We got the word on Sunday night about Oregon Labor Commissioner Brad Avakian talking, this morning, about whether he will run for Congress. Sounded like a last-minute deal; maybe he’d be announcing an exploratory committee. The campaign semi-apologized for the late word, and the room it had obtained for the announcement was small, suggesting they didn’t expect much of a crowd.
The indicators were misleading. Avakian turned out to be all in – this was an announcement that he’s running for the House seat held now held by fellow Democrat David Wu. He had campaign staff at the read, even a campaign logo on the handouts – and a large stack of envelopes of campaign contributions. And the small room was packed with 60 or so people; discounting for maybe a dozen media types, that was a fairly large and enthusiastic turnout for a primary challenge.
He had a solid group of endorsers present, including Metro President Tom Hughes (there was a cute story about how Hughes was teaching the high school class where Avakian met his wife), and Roy Jay, the president of the area African American Chamber of Commerce. And, maybe most notable (in this challenge to Wu), Stephen Ying, executive director of the Chinese Consolidated Benevolent Association. A longish list of endorsers also included people like House Majority Leader Dave Hunt and a number of local government officials. Such a long roster of endorsers isn’t usual for an in-party challenger of an incumbent officeholder.
But the situation is unusual. Wu has had a series of personal problems and incidents over the last year or so, unusual or hard-to-explain behavior, and a high number of departures of key staff, and all of it very visibly reported (especially in the Oregonian). He has made little progress since putting those concerns to rest. The Avakian announcement was a clear indicator that many of the leading Democrats in the area aren’t conmfortable with Wu continuing as the 1st district flagbearer.
Ad the early announcement sounds like a signal that many of them have decided to sign on with Avakian, probably foreclosing the possibility of a splintered field of major challengers.
Avakian and his endorsers didn’t much mention Wu at all, saying only that the district was in need of “tough and effective” representation, not just the right decisions on floor votes. (Probably wouldn’t be a lot of daylight between Avakian and Wu on those.) The closest to a shot at Wu was when Avakian said he planned to hold plenty of meetings around the district, everyone was welcome and “you won’t need an appointment” – a reference to Wu’s recent one-by-one, by-appointment series of meetings with constituents.

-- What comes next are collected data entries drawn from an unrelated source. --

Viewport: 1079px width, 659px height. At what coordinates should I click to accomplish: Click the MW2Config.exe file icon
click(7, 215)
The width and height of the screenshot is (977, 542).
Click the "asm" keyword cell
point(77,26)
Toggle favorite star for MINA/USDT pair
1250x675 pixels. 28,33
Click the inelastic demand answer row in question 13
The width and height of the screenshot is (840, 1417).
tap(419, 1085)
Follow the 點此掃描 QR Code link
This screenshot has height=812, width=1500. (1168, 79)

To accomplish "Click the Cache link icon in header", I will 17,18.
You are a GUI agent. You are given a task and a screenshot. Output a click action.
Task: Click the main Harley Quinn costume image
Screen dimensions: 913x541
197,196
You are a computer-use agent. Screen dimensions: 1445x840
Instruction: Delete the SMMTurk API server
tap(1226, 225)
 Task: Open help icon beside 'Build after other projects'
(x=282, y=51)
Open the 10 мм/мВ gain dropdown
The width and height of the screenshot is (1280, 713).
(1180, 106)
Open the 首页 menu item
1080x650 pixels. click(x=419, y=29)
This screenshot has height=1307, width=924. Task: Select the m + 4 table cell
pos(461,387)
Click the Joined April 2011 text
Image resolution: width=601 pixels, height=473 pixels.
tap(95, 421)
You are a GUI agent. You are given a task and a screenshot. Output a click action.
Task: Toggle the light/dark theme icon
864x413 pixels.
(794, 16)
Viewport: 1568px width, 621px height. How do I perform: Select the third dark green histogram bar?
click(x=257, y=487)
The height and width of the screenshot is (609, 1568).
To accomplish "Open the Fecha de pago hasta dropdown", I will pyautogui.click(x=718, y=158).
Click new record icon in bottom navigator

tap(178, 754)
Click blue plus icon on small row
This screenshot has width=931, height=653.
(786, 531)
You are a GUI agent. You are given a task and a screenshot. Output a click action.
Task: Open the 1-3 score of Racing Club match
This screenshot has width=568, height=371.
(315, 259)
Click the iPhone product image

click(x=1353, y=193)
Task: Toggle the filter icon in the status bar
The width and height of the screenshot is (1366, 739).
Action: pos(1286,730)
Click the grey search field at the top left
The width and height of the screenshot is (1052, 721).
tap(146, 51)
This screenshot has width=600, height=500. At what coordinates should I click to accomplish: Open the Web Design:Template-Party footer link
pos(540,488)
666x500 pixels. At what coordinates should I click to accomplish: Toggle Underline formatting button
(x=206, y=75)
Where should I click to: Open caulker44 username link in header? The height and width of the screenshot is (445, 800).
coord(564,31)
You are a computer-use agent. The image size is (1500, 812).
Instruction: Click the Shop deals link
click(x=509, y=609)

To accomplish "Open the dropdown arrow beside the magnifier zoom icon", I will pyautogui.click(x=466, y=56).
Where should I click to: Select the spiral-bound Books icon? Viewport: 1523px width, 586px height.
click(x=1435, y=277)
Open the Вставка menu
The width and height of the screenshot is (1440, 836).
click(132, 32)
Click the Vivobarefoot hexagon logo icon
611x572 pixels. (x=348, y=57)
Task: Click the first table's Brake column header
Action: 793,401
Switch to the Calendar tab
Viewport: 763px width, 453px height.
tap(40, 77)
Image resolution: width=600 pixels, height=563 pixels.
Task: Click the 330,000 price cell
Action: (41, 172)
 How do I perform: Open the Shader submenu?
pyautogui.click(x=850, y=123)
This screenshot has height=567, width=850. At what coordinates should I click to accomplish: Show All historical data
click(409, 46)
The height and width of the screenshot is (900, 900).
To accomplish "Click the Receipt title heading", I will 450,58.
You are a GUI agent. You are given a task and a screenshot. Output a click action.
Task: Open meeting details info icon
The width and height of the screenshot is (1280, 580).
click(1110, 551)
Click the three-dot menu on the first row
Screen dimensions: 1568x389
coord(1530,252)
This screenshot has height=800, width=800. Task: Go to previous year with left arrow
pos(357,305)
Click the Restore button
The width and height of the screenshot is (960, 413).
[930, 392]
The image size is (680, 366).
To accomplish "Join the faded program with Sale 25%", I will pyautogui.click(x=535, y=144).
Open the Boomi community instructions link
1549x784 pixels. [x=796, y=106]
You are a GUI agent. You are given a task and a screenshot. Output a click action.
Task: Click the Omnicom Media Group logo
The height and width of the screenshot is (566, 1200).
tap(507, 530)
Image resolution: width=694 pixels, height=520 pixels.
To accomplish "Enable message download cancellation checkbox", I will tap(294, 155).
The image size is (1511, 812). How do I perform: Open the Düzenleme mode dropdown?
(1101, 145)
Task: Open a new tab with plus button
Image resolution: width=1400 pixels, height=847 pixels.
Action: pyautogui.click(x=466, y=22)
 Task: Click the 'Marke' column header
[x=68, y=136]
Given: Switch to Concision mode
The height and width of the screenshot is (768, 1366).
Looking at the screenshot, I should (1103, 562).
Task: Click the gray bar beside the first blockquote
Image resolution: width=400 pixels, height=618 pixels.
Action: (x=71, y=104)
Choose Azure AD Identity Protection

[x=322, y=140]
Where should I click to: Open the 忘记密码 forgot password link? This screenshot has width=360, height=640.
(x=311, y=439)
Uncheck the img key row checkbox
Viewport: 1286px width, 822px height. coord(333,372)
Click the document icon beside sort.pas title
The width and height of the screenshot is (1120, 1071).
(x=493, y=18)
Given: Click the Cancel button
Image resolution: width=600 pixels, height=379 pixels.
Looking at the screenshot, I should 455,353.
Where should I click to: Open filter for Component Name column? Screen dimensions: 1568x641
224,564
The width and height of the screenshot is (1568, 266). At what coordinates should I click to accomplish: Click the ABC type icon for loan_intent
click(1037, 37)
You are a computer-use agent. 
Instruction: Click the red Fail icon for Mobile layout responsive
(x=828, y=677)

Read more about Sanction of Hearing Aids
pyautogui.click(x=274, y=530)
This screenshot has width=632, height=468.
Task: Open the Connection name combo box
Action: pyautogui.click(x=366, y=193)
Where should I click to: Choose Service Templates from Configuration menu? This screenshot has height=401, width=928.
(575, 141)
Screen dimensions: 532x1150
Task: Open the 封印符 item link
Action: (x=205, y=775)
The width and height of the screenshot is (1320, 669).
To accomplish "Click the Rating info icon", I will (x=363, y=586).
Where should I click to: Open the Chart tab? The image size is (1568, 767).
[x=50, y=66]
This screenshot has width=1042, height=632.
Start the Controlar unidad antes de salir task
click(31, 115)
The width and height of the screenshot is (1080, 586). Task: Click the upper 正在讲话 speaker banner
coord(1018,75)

The decision not to has on Wu at the announcement, or likely in upcoming events, is easy enough to understand: Avakian is seeking support from many of the same people who have been voting for Wu, and wants to talk about his own agenda, which he outlined effectively this morning. There’s also the possibility that Wu might opt out if he isn’t pushed too hard (though his recent announcement of substantial campaign contributions last quarter would argue against any soon opt-out).
That kind of a hard to head may be coming, though. Avakian is now asking his fellow Democrats to fire the Democrat who has represented them in Congress for more than a decade. At some point, if Wu stays in, he’s going to have to deeper into the sticky question of why they should do that.